• **What needs to be done**: Your answer must be the exact lines from the one holding "Where should I" through the last line of the records below, with no pictures.

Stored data
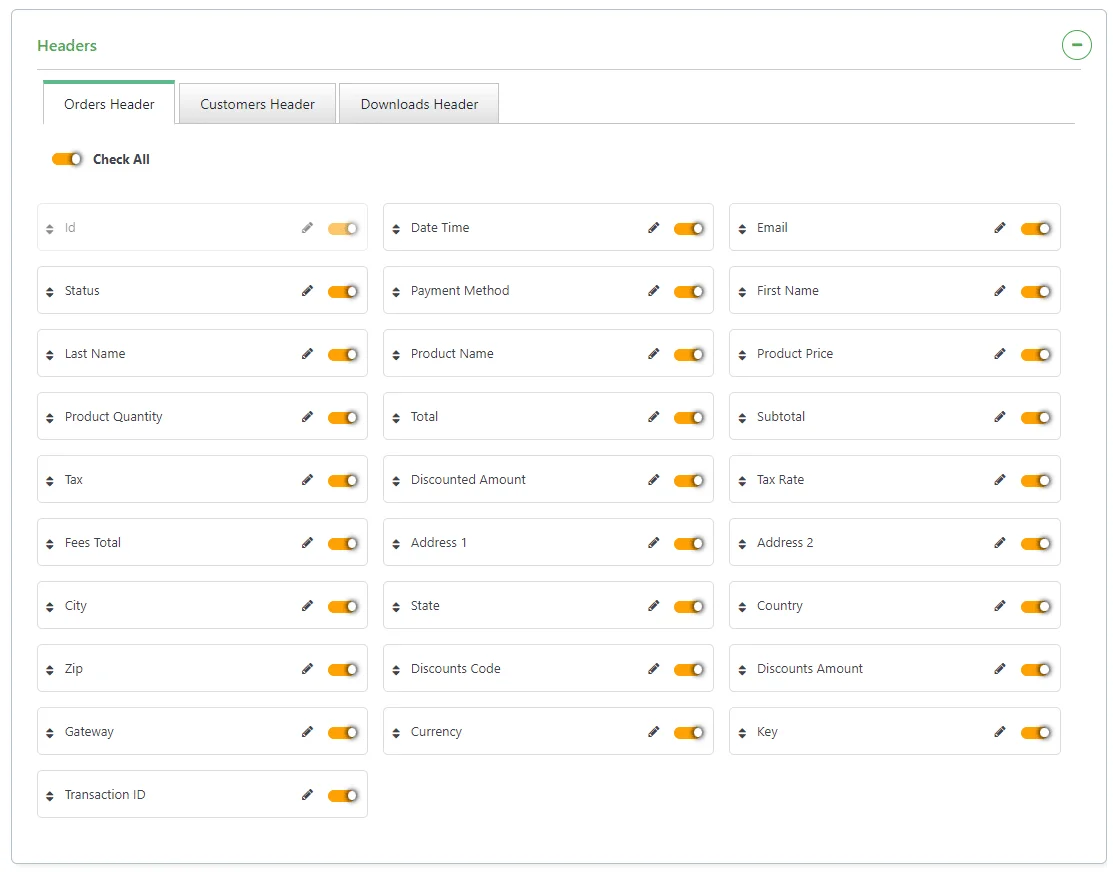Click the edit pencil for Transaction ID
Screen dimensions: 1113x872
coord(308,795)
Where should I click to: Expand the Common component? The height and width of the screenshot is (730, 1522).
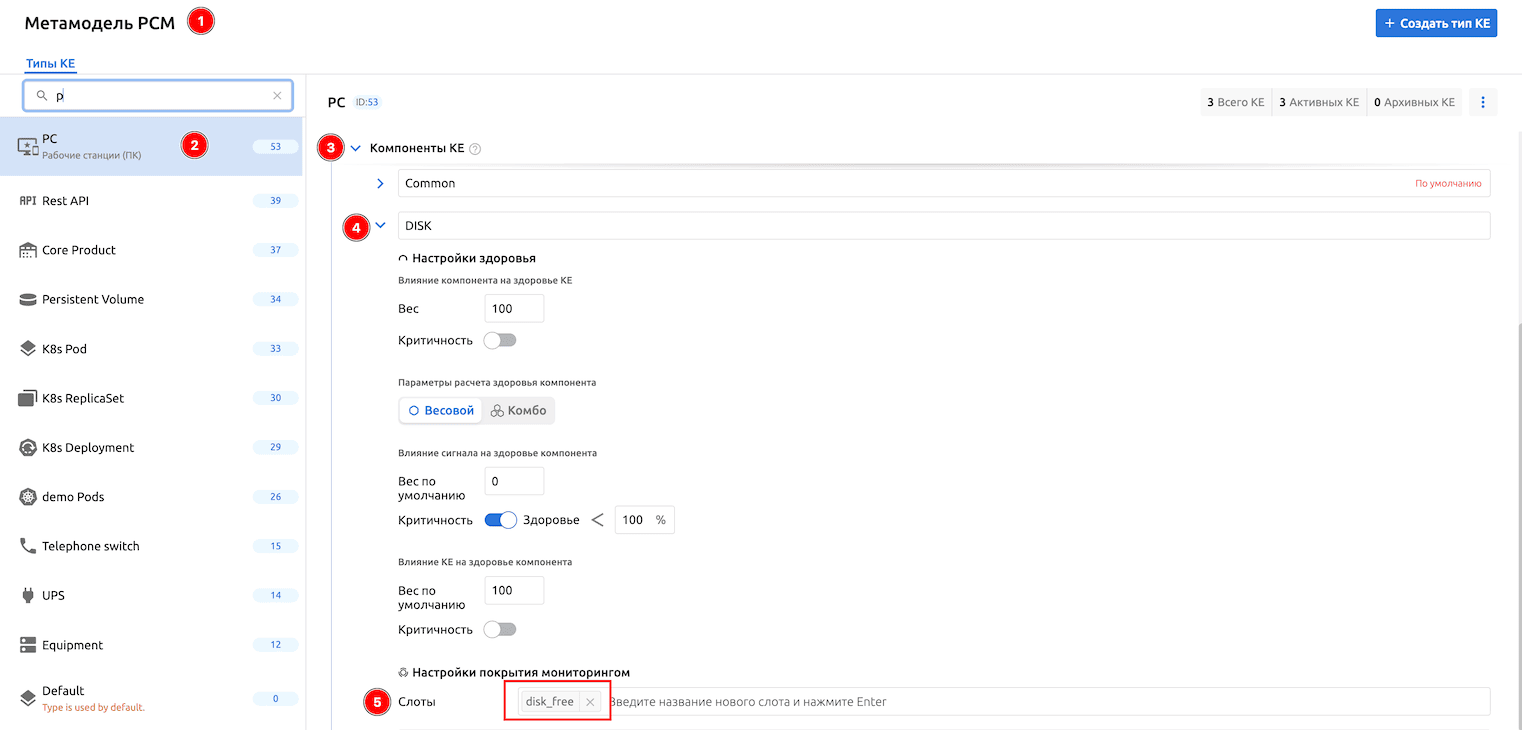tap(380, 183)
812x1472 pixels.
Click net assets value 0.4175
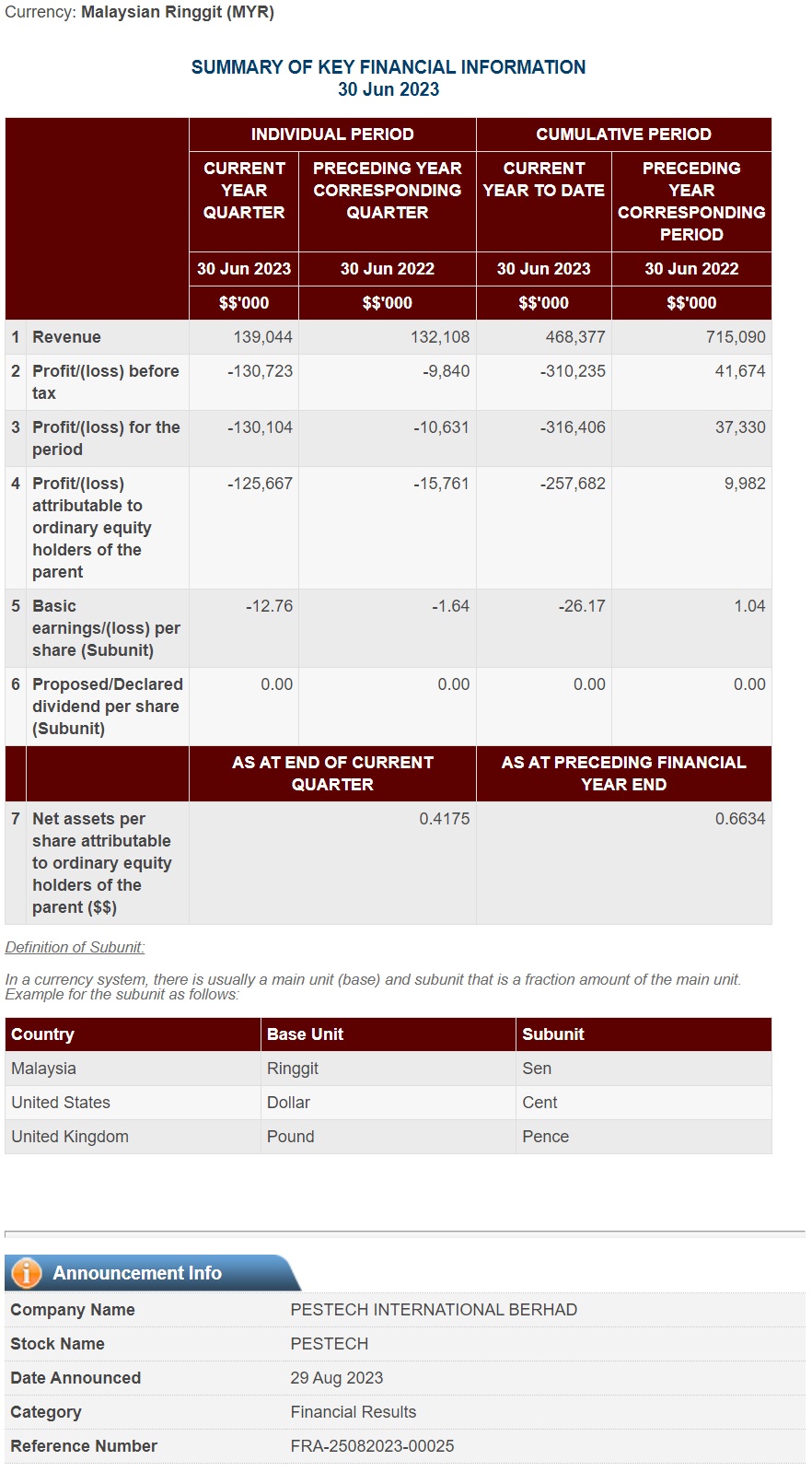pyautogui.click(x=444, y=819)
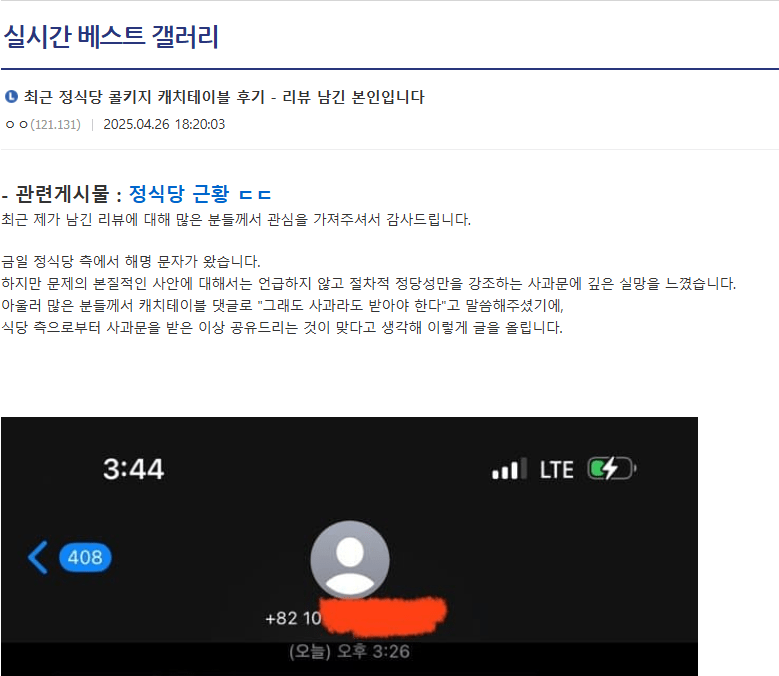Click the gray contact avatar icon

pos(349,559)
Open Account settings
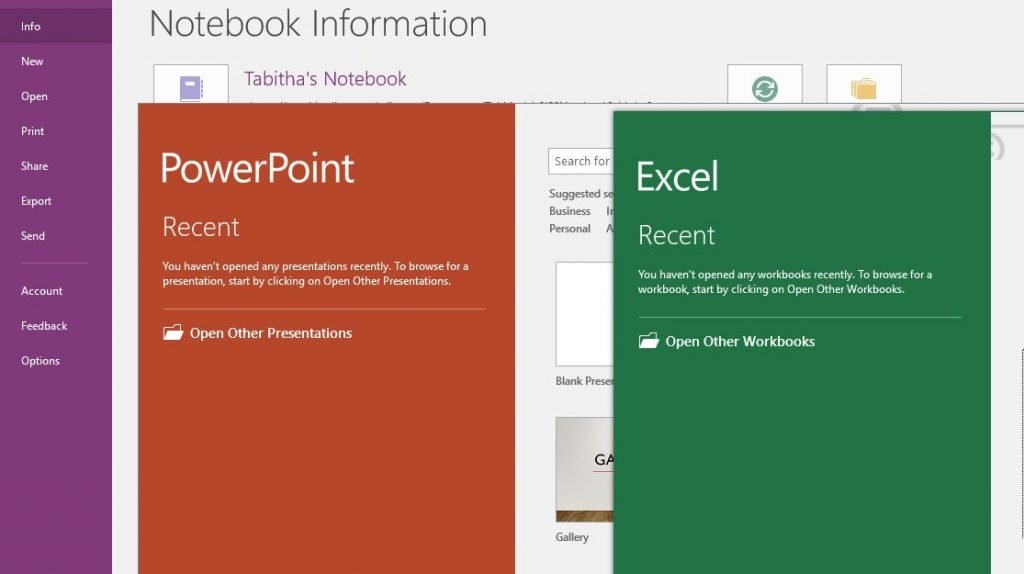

• **Solution to this task**:
Where should I click to: Expand the Common component? The height and width of the screenshot is (730, 1522).
tap(380, 183)
812x1472 pixels.
Click net assets value 0.4175
pyautogui.click(x=444, y=819)
Click the gray contact avatar icon

pos(349,559)
Open Account settings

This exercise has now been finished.